If an entry holds a picture, leave the picture out and copy the rest of the listing exactly.
---*---
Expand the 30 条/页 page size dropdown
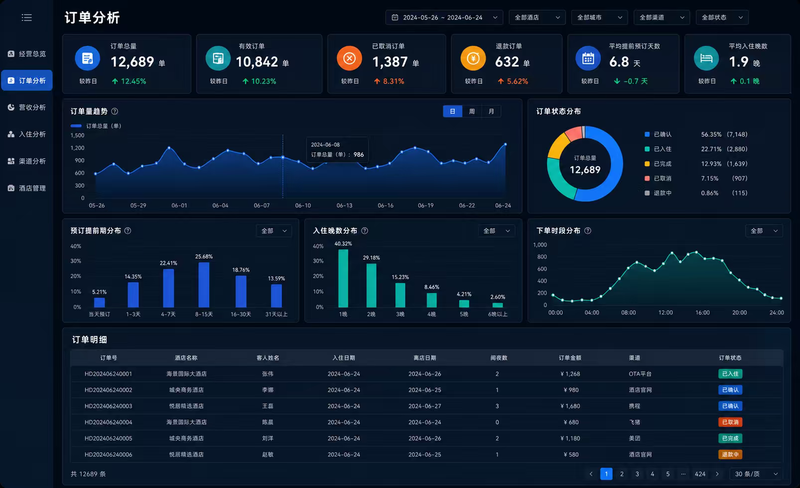The height and width of the screenshot is (488, 800). tap(756, 474)
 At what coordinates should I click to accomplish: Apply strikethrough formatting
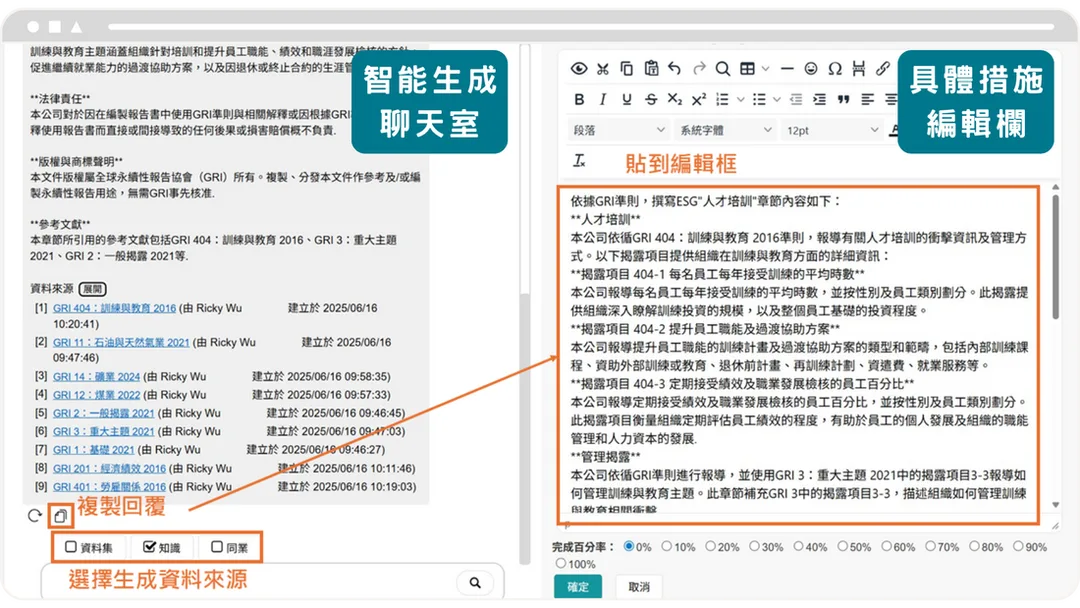(651, 99)
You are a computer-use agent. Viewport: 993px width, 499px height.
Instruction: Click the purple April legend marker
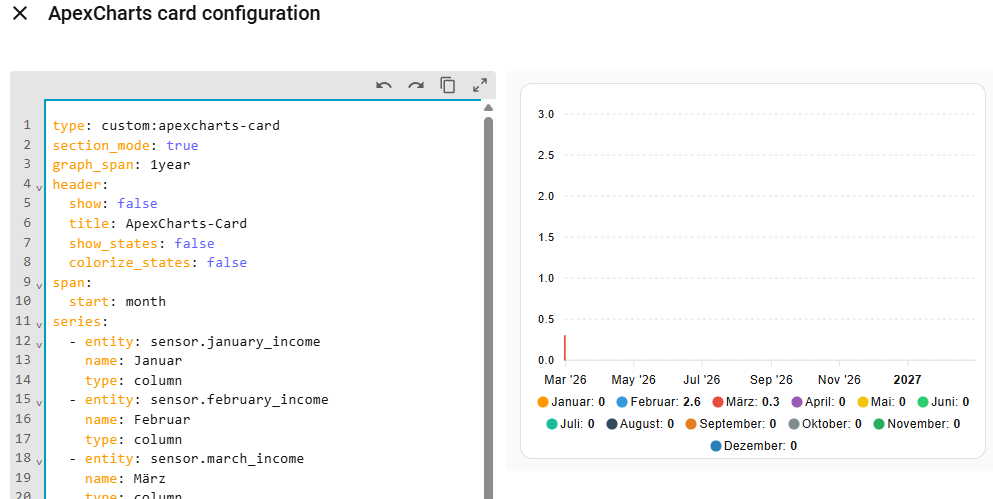tap(797, 402)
---*---
◆ **RESPONSE AREA**:
Expand the 30 条/页 page size dropdown
The height and width of the screenshot is (488, 800). tap(756, 474)
 At what coordinates should I click to accomplish: Apply strikethrough formatting
(651, 99)
You are a computer-use agent. Viewport: 993px width, 499px height.
Instruction: Click the purple April legend marker
tap(797, 402)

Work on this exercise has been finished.